Everyone is in love with Roxane. Not as a person, or even as a woman; but as a symbol of the divine art which flows through her. Everyone want to possess her, be her - whether it is the millionaire Hosokawa, the government functionary Fyodorov, padre Arguedas, the girl revolutionary Carmen or even the kid Cesar who gets an erection when she sings. It is not coincidental that the novel opens with the sentence "When the lights went off the accompanist kissed her." This accompanist, who has been besotted with her and has been forcing his unwanted attentions on her from the moment they got on the plane, is a diabetic dies due to lack of insulin on the second day of captivity - as if prompting others to step into the vacuum. When she says she cannot live without singing, Father Arguedas arranges to get sheet music for her, and Kato jumps in as accompanist. From then on, life in the hostage camp is a musical journey.

Apart from Roxane, the one character who holds the novel together is Gen Watanabe. In his capacity of translator, he becomes the tongue and ears of the imprisoned tower of Babel. As the days go by, the languages mix and meld and Gen becomes not only a translator - but a teacher too: most importantly, a teacher to young Carmen in the china cupboard at two o'clock in the morning - of Spanish, English and the pleasures of love.

Language and music form the twin threads around which the narrative is woven. In Sanskrit, there is a couplet which says: "Music and literature are two breasts of the Goddess Saraswati: one, all sweetness from top to bottom; the other, nectar to thought." I was reminded of this throughout my reading experience.

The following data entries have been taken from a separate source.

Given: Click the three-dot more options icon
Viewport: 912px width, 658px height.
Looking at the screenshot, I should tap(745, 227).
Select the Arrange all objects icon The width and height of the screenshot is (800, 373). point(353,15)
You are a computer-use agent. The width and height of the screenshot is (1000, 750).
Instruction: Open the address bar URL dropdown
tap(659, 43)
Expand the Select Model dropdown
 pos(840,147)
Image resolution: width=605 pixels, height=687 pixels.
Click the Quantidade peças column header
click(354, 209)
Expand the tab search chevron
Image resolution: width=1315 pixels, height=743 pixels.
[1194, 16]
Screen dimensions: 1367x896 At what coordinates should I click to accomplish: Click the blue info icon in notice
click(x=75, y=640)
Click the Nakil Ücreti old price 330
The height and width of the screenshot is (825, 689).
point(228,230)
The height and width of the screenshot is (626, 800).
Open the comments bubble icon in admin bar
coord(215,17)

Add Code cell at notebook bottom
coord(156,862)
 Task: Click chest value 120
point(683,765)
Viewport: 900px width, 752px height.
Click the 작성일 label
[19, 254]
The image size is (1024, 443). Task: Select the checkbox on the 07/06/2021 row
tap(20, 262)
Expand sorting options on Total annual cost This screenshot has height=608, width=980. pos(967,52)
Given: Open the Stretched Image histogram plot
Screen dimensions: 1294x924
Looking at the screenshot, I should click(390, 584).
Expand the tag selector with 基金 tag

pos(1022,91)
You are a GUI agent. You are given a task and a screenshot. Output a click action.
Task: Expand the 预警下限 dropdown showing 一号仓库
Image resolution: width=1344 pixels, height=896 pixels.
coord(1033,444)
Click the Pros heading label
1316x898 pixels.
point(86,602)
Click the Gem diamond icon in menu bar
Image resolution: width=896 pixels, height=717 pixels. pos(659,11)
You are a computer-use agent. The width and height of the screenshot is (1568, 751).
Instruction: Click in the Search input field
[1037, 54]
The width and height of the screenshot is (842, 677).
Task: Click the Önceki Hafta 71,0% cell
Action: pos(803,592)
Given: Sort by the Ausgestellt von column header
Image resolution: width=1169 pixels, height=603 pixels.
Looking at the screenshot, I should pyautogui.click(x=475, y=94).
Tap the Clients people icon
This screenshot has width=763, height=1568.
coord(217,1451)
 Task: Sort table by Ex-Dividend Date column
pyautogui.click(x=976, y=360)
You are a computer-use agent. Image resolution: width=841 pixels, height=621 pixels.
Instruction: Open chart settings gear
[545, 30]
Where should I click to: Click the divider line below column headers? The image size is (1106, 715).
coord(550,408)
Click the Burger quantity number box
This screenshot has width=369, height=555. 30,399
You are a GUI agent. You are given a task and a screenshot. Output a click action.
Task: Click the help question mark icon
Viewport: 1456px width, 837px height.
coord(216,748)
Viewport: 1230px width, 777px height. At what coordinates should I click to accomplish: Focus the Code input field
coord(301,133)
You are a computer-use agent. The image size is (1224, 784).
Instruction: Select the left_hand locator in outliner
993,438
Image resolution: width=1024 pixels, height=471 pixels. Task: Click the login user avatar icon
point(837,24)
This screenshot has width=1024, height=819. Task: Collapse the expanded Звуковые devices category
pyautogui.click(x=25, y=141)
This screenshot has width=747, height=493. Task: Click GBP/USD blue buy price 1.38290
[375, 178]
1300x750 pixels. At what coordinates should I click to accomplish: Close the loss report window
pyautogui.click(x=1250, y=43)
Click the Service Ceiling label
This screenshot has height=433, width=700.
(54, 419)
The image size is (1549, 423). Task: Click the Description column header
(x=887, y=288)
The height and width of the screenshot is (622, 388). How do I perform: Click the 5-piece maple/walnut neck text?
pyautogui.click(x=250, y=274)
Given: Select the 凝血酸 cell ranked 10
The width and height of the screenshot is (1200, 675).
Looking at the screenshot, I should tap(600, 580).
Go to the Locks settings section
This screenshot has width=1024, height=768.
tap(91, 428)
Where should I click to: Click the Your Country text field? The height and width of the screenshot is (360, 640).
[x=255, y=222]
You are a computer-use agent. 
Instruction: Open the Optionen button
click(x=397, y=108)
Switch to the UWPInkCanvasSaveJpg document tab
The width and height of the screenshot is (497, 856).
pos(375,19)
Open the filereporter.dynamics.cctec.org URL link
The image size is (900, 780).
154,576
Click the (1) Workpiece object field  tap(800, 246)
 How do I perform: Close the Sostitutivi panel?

There is a type of movie in which the protagonists meet, interact, form and break relationships in the space of a limited amount of hours, in a gathering where they are forced into close quarters - Jean Renoir's Rules of the Game being the classic example. Here, the Vice President learns the pleasures of housework; the French Ambassador relearns his culinary skills; Cesar and Kato unleash their inner musicians; and Hosokawa and Roxane, and Gen and Carmen, fall in love. However, the narrative here is anything but realistic: it seems poised on the threshold of magical realism, a nod to which is slyly given in the form of one of the revolutionaries reading One Hundred Years of Solitude, and complaining it would take him "a hundred years to complete it."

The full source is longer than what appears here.